The compiled kernel's TMA descriptors are sized based on compilation
shapes. Using dummy 256x256 shapes caused wrong memory access patterns
for the real 3584x6144 data. Now uses actual K_packed and N_packed
from the runtime tensors.
---
 cutedsl/bridge.py | 11 ++++++-----
 1 file changed, 6 insertions(+), 5 deletions(-)

diff --git a/cutedsl/bridge.py b/cutedsl/bridge.py
index bd9969e5..09232f7d 100644
--- a/cutedsl/bridge.py
+++ b/cutedsl/bridge.py
@@ -298,7 +298,7 @@ def _get_compiled_kernel(num_experts, device, mma_tiler_mn, cluster_shape_mn):
     The kernel compilation is deterministic for a given (num_experts, device, tiler, cluster)
     config, so we cache it to avoid recompiling on every forward call.
     """
-    cache_key = (num_experts, str(device), mma_tiler_mn, cluster_shape_mn)
+    cache_key = (num_experts, str(device), mma_tiler_mn, cluster_shape_mn, K_packed, N_packed)
     if cache_key in _compiled_kernel_cache:
         return _compiled_kernel_cache[cache_key]
     
@@ -317,10 +317,11 @@ def _get_compiled_kernel(num_experts, device, mma_tiler_mn, cluster_shape_mn):
     max_active_clusters = utils.HardwareInfo().get_max_active_clusters(cluster_size)

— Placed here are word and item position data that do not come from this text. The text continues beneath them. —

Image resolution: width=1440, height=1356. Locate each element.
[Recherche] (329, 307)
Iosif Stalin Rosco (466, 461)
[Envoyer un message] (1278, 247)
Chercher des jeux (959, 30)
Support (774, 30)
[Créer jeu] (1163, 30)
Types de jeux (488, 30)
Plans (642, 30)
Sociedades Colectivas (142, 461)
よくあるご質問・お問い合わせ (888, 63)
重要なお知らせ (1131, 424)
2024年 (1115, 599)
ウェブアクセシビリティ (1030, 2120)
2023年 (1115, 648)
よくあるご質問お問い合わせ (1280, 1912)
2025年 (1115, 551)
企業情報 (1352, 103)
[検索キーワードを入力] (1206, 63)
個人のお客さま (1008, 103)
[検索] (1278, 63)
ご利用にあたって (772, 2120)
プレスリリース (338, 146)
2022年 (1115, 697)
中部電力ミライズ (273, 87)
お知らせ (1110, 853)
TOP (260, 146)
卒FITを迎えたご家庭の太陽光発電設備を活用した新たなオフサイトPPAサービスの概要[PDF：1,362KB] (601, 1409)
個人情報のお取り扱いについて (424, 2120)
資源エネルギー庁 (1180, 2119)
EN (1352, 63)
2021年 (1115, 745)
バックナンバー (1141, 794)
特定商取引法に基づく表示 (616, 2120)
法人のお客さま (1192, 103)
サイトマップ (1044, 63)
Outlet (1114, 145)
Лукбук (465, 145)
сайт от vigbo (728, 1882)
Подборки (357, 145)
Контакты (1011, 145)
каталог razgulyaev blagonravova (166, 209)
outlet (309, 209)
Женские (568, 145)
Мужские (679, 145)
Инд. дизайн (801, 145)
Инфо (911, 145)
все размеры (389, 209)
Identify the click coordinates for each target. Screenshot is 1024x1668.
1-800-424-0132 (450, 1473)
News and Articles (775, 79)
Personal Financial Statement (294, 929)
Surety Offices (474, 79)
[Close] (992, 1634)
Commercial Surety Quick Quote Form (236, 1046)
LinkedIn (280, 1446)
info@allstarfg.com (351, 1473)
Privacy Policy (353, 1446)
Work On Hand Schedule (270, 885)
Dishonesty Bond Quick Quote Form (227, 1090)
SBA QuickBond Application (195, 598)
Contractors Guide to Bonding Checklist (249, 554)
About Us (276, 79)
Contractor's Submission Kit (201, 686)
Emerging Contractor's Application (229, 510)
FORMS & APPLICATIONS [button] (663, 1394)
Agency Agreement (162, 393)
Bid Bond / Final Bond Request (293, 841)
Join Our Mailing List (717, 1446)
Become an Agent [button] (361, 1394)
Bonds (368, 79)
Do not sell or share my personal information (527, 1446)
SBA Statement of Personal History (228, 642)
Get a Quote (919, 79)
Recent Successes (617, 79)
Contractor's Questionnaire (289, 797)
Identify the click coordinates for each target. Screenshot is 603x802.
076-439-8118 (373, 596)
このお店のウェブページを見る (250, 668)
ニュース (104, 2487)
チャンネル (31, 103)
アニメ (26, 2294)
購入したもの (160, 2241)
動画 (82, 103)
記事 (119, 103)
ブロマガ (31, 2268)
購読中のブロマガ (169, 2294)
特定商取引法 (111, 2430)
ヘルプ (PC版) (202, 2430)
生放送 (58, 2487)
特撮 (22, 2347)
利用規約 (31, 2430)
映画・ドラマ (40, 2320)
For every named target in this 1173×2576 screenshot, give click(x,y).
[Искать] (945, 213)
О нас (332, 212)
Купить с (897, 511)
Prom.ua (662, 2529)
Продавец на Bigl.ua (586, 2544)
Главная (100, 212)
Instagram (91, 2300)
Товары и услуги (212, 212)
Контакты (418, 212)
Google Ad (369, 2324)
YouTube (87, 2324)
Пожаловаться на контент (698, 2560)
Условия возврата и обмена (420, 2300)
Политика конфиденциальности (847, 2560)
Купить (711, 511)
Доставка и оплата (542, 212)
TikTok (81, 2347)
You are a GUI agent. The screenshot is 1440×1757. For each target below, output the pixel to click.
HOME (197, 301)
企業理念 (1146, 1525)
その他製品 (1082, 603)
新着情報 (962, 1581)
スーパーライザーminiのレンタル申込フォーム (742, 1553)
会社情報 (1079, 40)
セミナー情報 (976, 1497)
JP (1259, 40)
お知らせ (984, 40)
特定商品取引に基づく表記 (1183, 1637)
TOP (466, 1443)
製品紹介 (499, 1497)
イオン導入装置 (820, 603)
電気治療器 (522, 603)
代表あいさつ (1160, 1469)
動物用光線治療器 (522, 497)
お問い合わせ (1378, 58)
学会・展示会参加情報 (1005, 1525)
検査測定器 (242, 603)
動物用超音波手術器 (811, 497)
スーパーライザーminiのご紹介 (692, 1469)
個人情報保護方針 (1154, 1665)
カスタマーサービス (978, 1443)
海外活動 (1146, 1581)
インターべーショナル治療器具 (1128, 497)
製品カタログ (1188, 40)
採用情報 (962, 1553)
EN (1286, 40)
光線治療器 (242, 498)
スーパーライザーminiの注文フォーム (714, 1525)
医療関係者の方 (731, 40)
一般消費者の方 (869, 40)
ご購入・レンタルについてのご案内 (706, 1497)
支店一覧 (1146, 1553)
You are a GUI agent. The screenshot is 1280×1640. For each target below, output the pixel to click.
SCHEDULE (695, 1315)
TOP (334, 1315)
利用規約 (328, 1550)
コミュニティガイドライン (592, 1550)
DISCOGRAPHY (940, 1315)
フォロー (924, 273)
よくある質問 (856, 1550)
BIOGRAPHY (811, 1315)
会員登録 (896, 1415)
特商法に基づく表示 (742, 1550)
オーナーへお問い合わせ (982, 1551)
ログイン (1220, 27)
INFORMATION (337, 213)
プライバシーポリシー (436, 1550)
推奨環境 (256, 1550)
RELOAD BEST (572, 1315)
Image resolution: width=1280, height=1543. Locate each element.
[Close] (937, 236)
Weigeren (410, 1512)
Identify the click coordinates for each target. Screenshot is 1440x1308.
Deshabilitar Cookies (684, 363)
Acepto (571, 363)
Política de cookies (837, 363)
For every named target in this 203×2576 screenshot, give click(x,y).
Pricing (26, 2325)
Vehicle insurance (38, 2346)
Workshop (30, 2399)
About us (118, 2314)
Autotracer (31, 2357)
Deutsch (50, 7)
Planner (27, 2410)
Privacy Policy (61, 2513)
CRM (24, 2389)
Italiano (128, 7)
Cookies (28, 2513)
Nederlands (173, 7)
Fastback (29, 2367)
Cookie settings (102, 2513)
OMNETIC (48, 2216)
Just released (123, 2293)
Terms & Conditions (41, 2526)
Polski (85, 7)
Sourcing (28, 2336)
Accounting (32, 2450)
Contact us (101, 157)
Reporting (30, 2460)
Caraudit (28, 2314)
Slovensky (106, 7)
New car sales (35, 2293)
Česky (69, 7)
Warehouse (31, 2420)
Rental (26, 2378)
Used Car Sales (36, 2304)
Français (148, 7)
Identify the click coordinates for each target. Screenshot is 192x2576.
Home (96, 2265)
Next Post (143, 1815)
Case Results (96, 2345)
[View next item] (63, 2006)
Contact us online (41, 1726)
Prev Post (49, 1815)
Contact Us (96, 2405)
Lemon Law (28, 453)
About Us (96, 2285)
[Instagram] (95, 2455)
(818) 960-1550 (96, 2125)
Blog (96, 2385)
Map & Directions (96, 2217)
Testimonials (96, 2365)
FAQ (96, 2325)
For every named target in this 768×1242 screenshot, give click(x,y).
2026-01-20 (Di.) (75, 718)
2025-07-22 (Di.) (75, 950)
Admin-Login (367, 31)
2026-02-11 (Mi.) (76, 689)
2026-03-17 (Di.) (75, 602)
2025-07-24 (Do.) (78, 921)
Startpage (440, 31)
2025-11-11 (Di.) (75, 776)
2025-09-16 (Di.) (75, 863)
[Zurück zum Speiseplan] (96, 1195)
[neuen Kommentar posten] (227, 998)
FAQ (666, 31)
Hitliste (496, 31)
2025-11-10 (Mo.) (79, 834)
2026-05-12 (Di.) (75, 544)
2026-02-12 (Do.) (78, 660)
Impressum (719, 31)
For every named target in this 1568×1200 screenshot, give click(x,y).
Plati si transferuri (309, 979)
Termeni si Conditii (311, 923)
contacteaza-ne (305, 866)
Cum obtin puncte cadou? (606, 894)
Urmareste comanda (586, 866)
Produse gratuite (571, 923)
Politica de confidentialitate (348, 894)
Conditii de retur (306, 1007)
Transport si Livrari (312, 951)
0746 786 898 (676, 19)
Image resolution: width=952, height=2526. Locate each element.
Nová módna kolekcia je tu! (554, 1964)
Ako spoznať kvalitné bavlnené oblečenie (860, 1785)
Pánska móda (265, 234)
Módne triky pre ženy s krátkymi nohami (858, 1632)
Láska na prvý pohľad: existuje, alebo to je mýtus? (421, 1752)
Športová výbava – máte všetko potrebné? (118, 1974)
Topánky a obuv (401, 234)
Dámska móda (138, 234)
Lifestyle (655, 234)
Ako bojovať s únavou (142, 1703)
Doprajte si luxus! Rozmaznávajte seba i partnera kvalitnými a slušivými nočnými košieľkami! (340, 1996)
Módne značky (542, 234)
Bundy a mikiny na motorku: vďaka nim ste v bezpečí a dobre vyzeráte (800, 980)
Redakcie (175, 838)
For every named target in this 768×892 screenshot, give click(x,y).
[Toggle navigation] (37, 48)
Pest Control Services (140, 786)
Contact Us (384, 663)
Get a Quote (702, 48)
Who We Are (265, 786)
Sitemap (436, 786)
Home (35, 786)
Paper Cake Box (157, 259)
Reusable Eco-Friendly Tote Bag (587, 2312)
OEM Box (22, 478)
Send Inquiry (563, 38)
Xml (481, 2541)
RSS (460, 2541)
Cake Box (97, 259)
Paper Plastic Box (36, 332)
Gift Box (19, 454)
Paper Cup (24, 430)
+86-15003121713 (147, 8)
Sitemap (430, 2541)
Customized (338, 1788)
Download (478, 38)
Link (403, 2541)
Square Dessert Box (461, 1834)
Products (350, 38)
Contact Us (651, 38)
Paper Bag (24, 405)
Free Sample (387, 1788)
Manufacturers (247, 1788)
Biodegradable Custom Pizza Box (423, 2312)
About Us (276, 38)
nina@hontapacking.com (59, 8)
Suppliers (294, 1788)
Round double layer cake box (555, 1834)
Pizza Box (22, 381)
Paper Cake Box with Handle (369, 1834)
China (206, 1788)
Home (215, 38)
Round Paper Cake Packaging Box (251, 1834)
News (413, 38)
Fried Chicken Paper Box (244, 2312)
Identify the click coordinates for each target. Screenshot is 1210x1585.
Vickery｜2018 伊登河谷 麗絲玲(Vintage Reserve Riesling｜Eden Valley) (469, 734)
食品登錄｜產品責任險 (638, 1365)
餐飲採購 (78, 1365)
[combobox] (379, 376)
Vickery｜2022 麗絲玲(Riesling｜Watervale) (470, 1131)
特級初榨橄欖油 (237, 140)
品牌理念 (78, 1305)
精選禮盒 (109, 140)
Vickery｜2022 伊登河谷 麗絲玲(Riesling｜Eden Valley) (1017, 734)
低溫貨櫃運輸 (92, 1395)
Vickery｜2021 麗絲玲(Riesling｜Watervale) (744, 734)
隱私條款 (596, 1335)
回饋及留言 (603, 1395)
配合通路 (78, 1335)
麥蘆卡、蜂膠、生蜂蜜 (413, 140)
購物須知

     stream = cuda.CUstream(torch.cuda.current_stream().cuda_stream)
 
-    # We need dummy tensors to compile against — use minimal sizes
-    # The compiled kernel works with dynamic shapes via mark_layout_dynamic
-    K_packed = 256  # minimal
-    N_packed = 256
+    # We need dummy tensors to compile against — shapes must match runtime tensors
+    # The compiled kernel uses mark_layout_dynamic but TMA descriptors
+    # are sized based on the compilation shapes
+    K_packed = mat_a.shape[1]  # actual K packed dimension
+    N_packed = mat_b.shape[2]  # actual N dimension
     tokens = 1
     dummy_a = torch.zeros(tokens, K_packed, dtype=torch.uint8, device=device).view(torch.float4_e2m1fn_x2)
     dummy_b = torch.zeros(num_experts, K_packed, N_packed, dtype=torch.uint8, device=device).view(torch.float4_e2m1fn_x2)